Saturday, February 29, 2020

I Ain't One To Gossip But ...


Money can’t buy happiness, or so some folks say, but apparently it can by your daughter an NAACP Image award … if you’re Blue Ivy and your parents are famewhores Jay-Z and Beyoncé.

Yes, Blue Ivy won an award for … wait for it, it’s epic and shady and quite the joke … for Songwriting and Singing!

At last week’s 51st annual NAACP Image awards Beyoncé received a music win for “Outstanding Duo, Group or Collaboration” for the song “Brown Skin Girl”, which features vocals from Blue Ivy so she, too, won an award.

It looks like another awards show that will do anything to get Beyoncé to show up.
Lindsay Lohan is busy. I mean, she’s managing her sister’s career, she host events at nightclubs—or she’s a hostess at Applebee’s, I forget—and she’s a panelist on Masked Singer Australia, and now Lindsay has wormed her way to her best and favorite career … no, not call girl or drug mule … as an actor!

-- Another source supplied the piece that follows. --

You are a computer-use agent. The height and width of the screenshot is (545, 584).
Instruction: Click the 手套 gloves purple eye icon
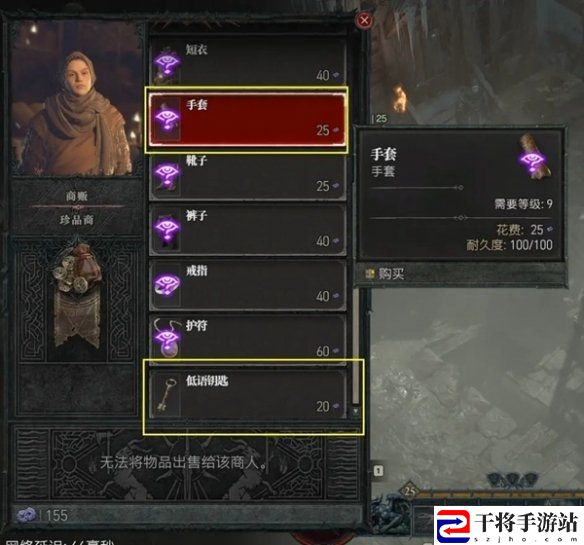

According to the Hollywood Reporter, my BFF Lohan is in the final rounds of negotiations to star in her next big feature entitled Cursed …which is not the story of her career thus far. The film is set to star Mickey Rourke and will be a supernatural thriller directed by Steven Monroe who directed the 2010 remake of the cult horror classic and twelve-time Oscar winning film … I kid … I Spit on Your Grave. 

Starring Lohan, it might be retitled I Spit on Your Career.

Mickey will play a famous psychiatrist who has to team up with Lindsay’s character … a police detective … wait, is it a comedy? … to try and stop crazed psychiatric patient … a role written for Lindsey though she passed on it … from killing five people held hostage in a remote house.

Sounds horrifying.

You know, cuz it may star Lohan and Rourke.
You know a show about wannabees trying to become famous singers has jumped the shark when they stage an emergency and hire quite possibly the most horrible actress—only her singing is worse—to act the part of victim.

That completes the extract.